Eliot walked in and set a couple of bags down on the coffee table. He went back outside and Sophie turned her attention to the bag of electronics they'd bought. For the next few minutes she busied herself with unwrapping all the cords and setting up the small laptop they'd purchased. The internet in this place was shitty, but it was present, so that was really all that counted.

Eliot returned with the last of the bags from the car, mostly groceries. The room they were in actually had a kitchen (not that Eliot would ordinarily have dignified it as such, but these were extenuating circumstances.) He started putting things in the fridge and opening drawers, tossing every utensil he came across into the sink and adding scalding hot water and a healthy amount from the bottle of bleach he'd bought. No sense ending up sick.

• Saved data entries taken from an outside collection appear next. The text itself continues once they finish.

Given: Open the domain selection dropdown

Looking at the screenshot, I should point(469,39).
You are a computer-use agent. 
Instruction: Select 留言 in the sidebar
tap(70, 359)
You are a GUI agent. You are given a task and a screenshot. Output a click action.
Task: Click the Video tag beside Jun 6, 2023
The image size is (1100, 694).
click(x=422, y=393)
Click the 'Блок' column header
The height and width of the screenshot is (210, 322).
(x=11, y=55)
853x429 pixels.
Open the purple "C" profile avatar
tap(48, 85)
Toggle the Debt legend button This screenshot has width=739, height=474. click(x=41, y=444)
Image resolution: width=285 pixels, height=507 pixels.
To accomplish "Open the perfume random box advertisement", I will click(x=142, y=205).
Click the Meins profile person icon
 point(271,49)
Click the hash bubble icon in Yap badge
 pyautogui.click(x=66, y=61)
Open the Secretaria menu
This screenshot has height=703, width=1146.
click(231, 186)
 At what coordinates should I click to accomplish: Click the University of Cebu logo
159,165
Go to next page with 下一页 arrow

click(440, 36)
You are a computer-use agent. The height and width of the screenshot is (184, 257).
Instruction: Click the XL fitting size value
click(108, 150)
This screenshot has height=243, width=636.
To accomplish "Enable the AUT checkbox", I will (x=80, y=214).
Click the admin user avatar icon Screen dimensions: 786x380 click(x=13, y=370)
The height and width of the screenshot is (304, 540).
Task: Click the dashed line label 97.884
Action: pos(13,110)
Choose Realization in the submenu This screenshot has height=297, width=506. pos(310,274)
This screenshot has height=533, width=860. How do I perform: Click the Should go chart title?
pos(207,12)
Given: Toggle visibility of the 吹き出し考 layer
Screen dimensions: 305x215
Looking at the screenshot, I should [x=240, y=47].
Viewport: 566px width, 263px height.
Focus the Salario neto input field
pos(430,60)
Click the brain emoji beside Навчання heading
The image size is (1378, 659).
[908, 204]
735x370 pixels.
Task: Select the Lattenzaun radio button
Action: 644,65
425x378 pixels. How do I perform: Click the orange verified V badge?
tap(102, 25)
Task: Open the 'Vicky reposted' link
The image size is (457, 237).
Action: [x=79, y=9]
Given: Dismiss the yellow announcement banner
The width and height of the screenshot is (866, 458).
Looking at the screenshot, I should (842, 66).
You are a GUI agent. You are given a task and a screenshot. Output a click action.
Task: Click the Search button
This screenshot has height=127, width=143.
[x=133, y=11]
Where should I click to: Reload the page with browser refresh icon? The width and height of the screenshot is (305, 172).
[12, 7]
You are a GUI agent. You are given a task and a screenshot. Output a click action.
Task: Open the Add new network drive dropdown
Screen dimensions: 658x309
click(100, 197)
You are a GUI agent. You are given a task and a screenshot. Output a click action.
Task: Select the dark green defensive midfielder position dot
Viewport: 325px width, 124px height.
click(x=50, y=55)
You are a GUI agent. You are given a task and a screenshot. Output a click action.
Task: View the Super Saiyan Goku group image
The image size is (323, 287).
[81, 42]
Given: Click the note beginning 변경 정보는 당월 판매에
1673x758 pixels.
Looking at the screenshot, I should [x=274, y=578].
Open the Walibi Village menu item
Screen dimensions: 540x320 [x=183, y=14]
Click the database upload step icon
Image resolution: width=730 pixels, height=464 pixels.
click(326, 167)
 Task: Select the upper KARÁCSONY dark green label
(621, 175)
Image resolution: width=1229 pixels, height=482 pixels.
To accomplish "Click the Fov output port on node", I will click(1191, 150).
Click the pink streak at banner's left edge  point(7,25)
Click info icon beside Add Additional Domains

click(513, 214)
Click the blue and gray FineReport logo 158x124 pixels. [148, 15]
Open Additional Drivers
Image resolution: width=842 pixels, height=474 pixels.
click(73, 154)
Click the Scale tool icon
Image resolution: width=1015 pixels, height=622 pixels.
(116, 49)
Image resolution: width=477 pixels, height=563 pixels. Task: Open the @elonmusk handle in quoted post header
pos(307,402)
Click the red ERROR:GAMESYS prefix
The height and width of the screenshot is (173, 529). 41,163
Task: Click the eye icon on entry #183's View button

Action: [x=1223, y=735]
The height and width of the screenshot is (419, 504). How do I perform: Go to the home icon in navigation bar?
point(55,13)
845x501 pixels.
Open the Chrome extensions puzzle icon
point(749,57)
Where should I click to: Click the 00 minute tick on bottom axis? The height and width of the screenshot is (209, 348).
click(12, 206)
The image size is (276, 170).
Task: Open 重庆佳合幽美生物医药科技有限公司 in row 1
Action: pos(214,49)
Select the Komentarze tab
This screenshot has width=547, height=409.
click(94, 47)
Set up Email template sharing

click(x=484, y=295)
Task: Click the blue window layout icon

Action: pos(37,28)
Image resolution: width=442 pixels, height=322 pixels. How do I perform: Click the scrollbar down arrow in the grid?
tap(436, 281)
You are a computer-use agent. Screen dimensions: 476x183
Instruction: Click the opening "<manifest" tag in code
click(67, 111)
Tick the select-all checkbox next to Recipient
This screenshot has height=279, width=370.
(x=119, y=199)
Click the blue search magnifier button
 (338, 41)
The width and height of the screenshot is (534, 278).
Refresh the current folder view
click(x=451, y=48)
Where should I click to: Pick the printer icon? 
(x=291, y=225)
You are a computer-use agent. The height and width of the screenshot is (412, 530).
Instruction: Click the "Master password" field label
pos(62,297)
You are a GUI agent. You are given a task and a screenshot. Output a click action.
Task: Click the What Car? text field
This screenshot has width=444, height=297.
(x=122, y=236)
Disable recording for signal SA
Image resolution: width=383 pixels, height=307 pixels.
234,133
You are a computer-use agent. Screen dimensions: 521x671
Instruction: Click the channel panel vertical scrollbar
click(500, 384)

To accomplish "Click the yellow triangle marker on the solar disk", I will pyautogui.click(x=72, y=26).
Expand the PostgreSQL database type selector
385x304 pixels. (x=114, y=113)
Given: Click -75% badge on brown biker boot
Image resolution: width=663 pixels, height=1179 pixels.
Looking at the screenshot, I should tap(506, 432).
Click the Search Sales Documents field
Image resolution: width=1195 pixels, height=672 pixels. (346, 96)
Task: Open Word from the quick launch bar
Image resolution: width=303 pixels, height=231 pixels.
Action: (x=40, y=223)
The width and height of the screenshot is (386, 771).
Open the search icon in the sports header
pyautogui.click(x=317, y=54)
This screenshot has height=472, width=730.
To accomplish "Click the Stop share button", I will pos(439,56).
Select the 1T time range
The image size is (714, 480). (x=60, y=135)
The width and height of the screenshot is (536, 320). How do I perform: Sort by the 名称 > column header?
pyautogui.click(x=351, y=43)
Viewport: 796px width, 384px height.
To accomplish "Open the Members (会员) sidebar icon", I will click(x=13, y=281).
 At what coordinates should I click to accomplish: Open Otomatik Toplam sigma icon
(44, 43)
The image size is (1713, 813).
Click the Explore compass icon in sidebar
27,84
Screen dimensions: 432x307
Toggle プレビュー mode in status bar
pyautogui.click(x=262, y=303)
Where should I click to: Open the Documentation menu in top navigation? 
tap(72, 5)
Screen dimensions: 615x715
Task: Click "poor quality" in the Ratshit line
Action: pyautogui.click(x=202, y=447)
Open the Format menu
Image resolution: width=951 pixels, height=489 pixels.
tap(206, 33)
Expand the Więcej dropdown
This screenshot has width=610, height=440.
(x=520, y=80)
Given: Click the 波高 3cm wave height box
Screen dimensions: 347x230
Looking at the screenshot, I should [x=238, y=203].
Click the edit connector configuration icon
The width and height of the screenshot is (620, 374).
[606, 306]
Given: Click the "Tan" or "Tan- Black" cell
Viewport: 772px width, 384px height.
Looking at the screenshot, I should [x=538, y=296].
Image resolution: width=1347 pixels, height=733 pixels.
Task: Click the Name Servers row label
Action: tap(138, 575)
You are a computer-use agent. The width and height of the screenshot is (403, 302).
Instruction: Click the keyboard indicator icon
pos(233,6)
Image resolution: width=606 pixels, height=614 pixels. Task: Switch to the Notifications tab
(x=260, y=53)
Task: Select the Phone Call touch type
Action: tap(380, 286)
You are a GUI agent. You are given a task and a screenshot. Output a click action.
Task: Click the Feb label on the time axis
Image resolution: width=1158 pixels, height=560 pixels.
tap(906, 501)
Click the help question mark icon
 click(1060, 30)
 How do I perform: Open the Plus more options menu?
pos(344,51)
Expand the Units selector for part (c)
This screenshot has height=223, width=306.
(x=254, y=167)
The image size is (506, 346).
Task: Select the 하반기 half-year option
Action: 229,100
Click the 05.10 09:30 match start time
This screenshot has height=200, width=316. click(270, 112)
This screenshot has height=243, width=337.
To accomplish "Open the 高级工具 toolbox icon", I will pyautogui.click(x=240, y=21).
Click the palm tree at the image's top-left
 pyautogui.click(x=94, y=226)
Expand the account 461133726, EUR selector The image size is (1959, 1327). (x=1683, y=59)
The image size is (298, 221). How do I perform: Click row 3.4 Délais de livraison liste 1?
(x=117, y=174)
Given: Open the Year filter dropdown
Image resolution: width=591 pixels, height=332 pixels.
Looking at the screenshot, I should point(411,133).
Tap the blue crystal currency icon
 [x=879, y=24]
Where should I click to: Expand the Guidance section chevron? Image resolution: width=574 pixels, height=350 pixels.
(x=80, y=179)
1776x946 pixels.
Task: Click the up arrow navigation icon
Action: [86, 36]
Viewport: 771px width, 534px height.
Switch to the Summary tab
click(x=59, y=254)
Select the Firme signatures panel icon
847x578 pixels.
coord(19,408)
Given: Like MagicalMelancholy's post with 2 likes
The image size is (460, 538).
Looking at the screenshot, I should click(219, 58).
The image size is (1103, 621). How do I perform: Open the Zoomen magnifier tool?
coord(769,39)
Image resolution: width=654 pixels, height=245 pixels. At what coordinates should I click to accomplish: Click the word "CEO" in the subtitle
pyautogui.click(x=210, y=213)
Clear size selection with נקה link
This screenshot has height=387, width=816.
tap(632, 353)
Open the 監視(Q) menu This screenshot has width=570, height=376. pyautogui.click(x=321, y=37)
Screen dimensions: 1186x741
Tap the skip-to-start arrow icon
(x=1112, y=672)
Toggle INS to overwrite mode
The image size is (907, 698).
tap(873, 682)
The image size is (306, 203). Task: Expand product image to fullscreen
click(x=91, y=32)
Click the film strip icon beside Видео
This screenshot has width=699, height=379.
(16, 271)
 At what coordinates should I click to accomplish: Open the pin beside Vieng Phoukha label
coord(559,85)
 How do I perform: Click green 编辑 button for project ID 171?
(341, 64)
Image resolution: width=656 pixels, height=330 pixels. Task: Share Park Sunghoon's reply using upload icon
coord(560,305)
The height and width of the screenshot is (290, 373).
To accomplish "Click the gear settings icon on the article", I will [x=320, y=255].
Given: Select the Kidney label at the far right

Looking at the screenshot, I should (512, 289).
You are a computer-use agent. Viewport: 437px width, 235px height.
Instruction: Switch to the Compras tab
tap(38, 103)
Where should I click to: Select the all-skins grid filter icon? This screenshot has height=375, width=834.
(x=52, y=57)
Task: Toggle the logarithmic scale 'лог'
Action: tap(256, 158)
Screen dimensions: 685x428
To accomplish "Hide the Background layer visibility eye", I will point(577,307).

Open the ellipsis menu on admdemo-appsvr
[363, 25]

"I'm thinking pasta," Eliot said. Sophie looked up at his words but then shrugged and went back to what she was doing. "Dammit, Soph, will you fucking show some emotion? God, scream, cry, throw things, just anything but this… this total lack of personality! You're scaring the shit out of me!"

She met his eyes and his anger unflinching. "I don't feel any of that. I can't feel a thing, Eliot. Other than this driving need to find him."

Eliot turned away, banging the pots and pans in the kitchen and making more noise than was needed just to keep from the terrible silence of this room.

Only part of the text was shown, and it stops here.